TASK DESCRIPTION
Check every line of the data for the string "Switch" and copy the ones that have it.

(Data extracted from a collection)
BEGIN
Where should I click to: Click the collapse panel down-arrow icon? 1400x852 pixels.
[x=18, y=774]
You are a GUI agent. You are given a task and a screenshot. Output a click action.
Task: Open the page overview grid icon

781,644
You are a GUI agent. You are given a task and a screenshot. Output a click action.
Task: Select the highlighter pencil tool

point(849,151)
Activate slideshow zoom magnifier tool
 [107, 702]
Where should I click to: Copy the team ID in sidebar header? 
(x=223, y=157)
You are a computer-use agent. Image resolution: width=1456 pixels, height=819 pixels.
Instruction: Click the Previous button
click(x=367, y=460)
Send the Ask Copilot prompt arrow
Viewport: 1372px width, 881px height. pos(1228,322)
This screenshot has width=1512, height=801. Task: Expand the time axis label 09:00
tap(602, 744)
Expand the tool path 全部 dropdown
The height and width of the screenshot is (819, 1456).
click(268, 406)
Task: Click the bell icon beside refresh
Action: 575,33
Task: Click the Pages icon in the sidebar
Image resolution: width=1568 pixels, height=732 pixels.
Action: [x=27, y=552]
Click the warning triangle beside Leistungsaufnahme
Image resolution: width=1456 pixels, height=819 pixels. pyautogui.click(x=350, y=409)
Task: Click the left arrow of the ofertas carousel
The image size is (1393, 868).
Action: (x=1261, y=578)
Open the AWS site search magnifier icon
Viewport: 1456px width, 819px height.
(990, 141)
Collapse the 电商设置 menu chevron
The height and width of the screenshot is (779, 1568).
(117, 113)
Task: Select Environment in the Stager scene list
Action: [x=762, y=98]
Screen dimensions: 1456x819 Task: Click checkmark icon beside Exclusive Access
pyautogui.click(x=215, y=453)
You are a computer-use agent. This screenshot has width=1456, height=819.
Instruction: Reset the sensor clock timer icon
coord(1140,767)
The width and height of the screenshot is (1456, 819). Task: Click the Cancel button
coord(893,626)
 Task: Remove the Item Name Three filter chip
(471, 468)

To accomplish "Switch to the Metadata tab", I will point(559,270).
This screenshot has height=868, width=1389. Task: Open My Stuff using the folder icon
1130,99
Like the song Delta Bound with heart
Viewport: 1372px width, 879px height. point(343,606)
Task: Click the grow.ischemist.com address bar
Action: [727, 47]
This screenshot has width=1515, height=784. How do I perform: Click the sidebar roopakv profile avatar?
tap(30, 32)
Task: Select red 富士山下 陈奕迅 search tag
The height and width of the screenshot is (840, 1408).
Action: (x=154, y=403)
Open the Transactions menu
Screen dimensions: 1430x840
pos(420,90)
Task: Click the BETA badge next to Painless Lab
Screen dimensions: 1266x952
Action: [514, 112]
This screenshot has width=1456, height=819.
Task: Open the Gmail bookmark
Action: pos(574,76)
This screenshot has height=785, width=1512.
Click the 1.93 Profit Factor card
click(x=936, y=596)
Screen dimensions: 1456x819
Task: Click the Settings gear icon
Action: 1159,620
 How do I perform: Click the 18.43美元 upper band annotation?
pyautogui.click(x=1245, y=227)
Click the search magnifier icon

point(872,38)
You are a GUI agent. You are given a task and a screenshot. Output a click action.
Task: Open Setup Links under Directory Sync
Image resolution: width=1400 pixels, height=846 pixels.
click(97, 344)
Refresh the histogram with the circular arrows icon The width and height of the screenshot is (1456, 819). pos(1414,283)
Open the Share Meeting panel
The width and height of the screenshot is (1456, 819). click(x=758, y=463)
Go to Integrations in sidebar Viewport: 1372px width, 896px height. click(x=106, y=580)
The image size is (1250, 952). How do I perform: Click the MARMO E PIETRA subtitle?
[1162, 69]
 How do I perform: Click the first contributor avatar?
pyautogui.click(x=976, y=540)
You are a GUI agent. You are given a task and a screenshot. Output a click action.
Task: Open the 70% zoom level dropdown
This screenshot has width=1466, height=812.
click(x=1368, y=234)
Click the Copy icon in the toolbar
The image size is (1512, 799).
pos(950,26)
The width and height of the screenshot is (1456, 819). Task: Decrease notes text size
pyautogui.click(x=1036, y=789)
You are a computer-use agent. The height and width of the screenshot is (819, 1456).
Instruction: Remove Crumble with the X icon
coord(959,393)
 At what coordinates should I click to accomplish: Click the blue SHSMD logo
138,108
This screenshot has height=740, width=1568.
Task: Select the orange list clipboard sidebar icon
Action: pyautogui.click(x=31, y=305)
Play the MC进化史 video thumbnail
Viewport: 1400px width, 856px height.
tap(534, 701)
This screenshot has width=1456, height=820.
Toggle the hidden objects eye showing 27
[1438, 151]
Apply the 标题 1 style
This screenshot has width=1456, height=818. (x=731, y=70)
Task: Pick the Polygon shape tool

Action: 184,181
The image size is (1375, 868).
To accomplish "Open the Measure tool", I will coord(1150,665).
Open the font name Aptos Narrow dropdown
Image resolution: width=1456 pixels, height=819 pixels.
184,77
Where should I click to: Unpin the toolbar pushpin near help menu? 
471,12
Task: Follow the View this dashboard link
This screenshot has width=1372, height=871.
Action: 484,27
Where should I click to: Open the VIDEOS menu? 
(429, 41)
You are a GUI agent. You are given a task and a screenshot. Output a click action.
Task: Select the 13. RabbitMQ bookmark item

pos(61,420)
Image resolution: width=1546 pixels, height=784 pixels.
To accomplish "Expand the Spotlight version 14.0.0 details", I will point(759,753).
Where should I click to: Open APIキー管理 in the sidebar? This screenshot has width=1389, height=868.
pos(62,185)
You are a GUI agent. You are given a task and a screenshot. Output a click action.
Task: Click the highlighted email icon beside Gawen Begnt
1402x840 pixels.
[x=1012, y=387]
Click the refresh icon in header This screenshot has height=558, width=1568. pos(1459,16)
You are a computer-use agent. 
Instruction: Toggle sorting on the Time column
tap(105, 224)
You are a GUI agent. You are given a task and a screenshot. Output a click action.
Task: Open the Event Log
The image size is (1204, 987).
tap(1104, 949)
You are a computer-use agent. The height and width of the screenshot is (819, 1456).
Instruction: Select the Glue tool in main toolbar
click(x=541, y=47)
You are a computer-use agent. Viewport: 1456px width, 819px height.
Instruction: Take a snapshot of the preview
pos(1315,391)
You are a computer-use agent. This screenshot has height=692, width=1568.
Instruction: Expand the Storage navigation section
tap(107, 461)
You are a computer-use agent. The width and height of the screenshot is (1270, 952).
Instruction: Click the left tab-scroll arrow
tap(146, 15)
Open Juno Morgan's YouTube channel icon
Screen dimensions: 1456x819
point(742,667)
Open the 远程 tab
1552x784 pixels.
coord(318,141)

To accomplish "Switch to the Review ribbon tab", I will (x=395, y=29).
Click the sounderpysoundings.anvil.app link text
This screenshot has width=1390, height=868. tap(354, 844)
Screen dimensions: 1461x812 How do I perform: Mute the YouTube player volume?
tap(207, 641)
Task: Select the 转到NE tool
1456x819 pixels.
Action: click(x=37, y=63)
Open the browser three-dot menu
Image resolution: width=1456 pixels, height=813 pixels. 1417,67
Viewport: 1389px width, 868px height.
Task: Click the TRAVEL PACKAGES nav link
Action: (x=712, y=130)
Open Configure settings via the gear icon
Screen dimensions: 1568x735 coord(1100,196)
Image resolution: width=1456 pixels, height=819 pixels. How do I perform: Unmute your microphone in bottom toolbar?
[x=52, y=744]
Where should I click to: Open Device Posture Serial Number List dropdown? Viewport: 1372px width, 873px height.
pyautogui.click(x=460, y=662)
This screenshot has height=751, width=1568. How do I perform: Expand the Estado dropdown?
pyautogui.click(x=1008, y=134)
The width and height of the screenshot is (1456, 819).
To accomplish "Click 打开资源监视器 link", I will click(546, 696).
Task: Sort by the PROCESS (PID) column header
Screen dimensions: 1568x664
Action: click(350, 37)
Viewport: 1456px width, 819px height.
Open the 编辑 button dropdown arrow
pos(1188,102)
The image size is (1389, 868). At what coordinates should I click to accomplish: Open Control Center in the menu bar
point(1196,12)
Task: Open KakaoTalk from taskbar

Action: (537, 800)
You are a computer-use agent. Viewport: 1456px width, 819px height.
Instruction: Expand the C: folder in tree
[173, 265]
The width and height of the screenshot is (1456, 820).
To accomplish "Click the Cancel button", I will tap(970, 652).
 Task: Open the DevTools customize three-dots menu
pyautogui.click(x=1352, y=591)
END
EXERCISE RESPONSE
To accomplish "Switch to the Metadata tab", I will point(559,270).
To accomplish "Switch to the Review ribbon tab", I will (x=395, y=29).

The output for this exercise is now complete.